The subcelluar distribution of DISC1 in MGE neurons and the morphological alterations after DISC1 knockdown in these cells provide some clues how DISC1 might contribute to the migration of cortical interneurons. In migrating MGE neurons, before the initiation of nucleokinesis, actin, and the nonmuscle myosin II accumulate at the rear of the cell, forming a cup-like structure (Bellion et al., 2005). Blocking myosin II with belbbistatin reduced nuclear movement, suggesting that contraction of actinmyosin at the rear pushes the nucleus forward and presumably breaks adhesion and the trailing process at the cell rear. Since DISC1 is often localized in a cup-like shape at the trailing edge of MGE neurons, DISC1 might interact with F-actin and/or myosin motors. A colocalization of DISC1 with actin filaments and actin binding proteins has been reported previously (Morris et al., 2003).

We found that DISC1 is consistently expressed in the tips of the leading processes of MGE-derived interneurons. It has been suggested that dynein anchored in the membrane of the leading process is pulling microtubules attached to the centrosome and leading process. Recent work with migrating pyramidal neurons has shown that microtubule plus-end binding protein adenomatous polyposis coli (APC) is required to anchor microtubules to the distal end of the leading process (Asada and Sanada, 2010). If the localization of APC to the distal tips of the leading process is prevented, radial migration is impaired and the neurons exhibited longer leading processes.
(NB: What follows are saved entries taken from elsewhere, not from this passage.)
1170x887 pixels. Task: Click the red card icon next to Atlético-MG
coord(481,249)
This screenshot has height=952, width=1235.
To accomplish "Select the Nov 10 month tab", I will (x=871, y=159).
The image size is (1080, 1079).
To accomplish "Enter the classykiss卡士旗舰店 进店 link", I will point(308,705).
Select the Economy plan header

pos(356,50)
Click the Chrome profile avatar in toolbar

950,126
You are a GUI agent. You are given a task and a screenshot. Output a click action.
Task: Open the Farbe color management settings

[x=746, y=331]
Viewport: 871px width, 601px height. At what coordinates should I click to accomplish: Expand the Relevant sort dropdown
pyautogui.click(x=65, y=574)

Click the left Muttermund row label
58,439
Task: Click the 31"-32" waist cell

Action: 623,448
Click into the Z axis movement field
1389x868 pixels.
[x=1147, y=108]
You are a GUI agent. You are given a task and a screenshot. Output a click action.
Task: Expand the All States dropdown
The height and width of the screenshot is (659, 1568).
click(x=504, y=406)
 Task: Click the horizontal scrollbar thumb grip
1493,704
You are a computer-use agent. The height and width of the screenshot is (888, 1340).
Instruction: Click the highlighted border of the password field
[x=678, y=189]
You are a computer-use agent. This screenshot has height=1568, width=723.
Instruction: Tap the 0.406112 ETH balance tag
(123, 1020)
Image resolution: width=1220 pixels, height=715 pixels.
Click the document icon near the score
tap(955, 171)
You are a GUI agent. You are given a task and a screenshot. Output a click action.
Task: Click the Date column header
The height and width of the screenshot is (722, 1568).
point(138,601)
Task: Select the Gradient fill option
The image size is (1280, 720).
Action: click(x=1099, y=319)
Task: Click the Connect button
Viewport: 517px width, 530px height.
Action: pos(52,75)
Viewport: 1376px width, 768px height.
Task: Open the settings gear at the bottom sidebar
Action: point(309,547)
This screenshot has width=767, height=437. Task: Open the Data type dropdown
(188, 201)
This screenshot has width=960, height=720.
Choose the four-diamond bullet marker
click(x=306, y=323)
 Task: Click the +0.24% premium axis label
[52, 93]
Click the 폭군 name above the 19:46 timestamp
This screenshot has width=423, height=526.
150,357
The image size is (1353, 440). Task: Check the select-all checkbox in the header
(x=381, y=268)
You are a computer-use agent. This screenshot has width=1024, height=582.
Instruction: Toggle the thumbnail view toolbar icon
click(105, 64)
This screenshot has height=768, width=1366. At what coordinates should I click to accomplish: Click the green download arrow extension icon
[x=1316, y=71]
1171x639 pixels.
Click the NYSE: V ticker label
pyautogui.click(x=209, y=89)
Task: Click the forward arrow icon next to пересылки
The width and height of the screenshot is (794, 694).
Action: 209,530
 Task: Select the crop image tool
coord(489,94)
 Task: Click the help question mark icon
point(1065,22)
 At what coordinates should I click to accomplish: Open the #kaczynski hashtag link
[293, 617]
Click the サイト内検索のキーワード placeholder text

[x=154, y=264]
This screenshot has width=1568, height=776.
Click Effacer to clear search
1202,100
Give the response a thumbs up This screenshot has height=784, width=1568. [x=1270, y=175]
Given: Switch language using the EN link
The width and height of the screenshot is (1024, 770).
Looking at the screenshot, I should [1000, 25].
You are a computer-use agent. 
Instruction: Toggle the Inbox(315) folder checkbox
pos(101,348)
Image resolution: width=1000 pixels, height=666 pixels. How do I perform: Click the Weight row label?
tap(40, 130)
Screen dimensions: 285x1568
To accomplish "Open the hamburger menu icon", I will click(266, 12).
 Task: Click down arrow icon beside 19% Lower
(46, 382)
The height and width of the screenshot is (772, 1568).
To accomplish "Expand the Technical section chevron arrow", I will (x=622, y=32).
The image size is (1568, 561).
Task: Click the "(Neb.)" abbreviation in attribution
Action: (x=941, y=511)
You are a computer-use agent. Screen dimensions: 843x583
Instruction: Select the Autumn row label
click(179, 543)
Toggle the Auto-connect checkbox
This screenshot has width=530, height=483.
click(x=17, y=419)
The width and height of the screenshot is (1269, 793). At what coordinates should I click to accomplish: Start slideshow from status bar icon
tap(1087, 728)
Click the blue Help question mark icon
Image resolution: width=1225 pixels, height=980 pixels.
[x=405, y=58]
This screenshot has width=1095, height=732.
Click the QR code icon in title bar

For migrating interneurons, where DISC1 is localized in the tips of the leading process, DISC1 might be involved in the attachment of microtubules to the distal ends of these neurites. This could explain why MGE neurons after DISC1 knockdown, in addition to their migratory deficits, also exhibit prolonged leading processes.

Obviously, the precise mechanisms how DISC1 is involved in interneuron migration remain to be determined. However, our results indicate that DISC1 has an impact on the migratory behavior of interneurons during early development that might lead to deficits in the number or composition of GABAergic neurons in the cortex. Dysfunctions of local GABAergic circuits have often been associated with the pathophysiology of schizophrenia (Benes and Berretta, 2001; Lewis et al., 2005). Thus, our findings support the notion that schizophrenia is a neurodevelopmental disease that may result at least in part from defects in neuronal integration (Lewis and Levitt, 2002).